To determine your actual squish clearance...
You will need about a 10" length of solder of a diameter that is thicker than your current squish clearance. Common available diameters are approximately .038", .065", .090" and about .140". Start with the .065" (in tightly set-up race engines of smaller displacement you may need only the .038") and if it is not thick enough because your squish clearance turns out to be greater, just go up to the next size. IMPORTANT! IF YOU USE SOLDER THAT IS THICKER THAN NECESSARY TO MEASURE THE EXISTING CLEARANCE (Example: Using .090" thickness solder in a cylinder with .055" squish clearance, when the proper solder thickness to be used would be .065") YOUR MEASURED CLEARANCE WILL BE INACCURATE!!! If you get inaccurate squish clearance impressions, everything that is deduced from them will be seriously flawed. THIS IS A BIG DEAL, SO TREAT IT WITH PROPERLY DUE ATTENTION!

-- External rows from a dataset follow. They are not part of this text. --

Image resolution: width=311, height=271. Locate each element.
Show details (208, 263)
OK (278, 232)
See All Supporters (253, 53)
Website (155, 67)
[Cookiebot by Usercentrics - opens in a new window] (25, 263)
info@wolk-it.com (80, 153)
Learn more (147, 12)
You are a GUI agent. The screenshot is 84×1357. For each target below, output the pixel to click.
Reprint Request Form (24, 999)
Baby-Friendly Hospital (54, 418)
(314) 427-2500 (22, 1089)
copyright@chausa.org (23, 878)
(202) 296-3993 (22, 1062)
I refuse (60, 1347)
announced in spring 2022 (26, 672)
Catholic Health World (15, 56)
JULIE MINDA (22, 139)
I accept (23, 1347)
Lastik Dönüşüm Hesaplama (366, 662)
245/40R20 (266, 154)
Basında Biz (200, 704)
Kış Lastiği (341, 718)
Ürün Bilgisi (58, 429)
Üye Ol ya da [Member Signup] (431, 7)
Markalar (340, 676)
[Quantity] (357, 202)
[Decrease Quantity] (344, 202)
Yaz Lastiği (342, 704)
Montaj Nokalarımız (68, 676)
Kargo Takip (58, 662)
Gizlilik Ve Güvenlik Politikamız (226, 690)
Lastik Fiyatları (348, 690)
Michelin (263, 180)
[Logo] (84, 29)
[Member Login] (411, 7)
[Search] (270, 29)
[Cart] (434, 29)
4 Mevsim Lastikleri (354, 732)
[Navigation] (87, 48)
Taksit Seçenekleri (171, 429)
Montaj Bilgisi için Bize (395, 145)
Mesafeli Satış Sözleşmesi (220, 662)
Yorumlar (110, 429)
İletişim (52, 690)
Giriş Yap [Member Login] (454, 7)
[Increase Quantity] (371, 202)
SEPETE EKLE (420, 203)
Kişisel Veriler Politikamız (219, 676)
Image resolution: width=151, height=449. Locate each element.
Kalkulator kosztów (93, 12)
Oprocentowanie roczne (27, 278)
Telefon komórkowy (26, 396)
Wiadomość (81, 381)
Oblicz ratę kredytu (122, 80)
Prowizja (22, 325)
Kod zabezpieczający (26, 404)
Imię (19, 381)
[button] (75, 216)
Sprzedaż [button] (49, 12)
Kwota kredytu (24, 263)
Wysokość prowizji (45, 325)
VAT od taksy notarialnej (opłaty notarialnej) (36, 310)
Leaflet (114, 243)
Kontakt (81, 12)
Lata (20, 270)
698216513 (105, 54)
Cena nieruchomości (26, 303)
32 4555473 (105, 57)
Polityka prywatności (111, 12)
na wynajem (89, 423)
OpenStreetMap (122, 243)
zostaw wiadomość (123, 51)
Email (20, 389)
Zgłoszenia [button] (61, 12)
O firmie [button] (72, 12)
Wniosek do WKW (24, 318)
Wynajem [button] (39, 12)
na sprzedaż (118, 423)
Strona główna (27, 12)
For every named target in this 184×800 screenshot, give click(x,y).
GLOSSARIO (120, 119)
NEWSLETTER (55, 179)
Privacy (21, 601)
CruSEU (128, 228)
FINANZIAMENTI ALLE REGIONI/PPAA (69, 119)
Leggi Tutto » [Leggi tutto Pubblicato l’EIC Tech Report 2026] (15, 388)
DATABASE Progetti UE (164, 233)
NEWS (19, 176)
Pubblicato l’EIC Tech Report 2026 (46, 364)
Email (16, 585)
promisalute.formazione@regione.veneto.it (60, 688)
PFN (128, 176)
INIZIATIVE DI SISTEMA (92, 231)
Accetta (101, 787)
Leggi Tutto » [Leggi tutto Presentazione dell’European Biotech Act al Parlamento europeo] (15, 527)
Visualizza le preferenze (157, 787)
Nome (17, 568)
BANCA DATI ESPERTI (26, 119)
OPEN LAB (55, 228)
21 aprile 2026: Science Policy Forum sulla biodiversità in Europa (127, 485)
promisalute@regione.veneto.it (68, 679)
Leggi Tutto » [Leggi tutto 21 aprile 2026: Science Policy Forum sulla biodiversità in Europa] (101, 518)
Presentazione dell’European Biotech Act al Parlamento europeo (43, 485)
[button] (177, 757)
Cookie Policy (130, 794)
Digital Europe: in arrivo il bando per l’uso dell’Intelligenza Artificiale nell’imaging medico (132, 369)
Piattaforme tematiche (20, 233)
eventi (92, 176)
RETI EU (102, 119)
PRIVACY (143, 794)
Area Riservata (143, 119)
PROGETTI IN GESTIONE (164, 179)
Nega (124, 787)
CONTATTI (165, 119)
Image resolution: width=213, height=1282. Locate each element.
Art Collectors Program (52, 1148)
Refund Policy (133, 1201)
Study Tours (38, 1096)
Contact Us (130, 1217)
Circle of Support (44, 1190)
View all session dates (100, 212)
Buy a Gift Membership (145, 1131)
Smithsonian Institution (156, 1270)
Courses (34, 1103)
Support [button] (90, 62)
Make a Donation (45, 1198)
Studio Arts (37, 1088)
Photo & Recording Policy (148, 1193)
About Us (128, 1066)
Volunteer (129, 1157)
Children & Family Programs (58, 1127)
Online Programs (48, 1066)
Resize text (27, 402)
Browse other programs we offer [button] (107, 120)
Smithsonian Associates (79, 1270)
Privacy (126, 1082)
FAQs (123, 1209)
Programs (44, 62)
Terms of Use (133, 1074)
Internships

Cut the solder tips squarely with a single edge razor blade so each tip is cut perfectly perpendicular to the solder length. This is also VERY IMPORTANT to get accurate indications from the very edge of the combustion chamber limits! Bend the solder into an upside down "U" shape with the "legs" about 1/2" apart and parallel to eachother. Now cross the "legs" over eachother. You should now have an inverted "U" of solder with "legs" crossed in an "X" pattern.
Remove spark plug from your engine. Bring the engine up to approximate top dead center (follow the piston up the bore with another piece of solder stuck into the plug hole.......). Now back the motor up opposite normal direction of rotation until the piston has dropped about an inch back down the bore. Insert your two "legs" of solder into the plug hole while holding the solder by its' "U". Push and allow the "legs" to splay left and right across the piston dome INLINE WITH THE WRIST PIN AXIS. Do NOT push the "legs" fore and aft (front to back) in the bore or the potential for the piston to "tilt" on the wrist pin in its' cylinder wall clearance could give you false readings.
You'll be able to "feel" the tips of the solder as they move left and right out to the cylinder wall limits. When you feel them touch the cylinder wall, stop pushing and hold what you've got with one hand while rotating the motor up to TDC with the other hand by its' flywheel or similar. If the solder is thicker than your squish clearance you will feel resistance as you reach TDC. If the resistance is too great to roll past TDC, select another length of solder of the next thinner diameter.
Roll the engine through TDC and allow the piston to descend enough down the bore to easily retract the legs of solder back out through the plug hole. IMPORTANT! Keep track of which tip was at which side of the bore so you'll know which is which if there's a difference in squish clearance from one side of the bore to the other! Differences in clearance from one side to the other are common and can be caused by a "tilted" squish band in the head, "tilted" piston crown, bent rod, cylinder bore not cut perpendicular to the head mating surface, etc.. Noticing that there is a problem and which direction the "tilt" is will alert you to track down the culprit.
Now measure the compressed tip ENDS (it is fairly common for the squish band angle in the head and the radius on the piston crown to diverge slightly, thus your "tightest" clearance will be right at the very ends of your solder) and record them. This is your actual squish clearance at TDC.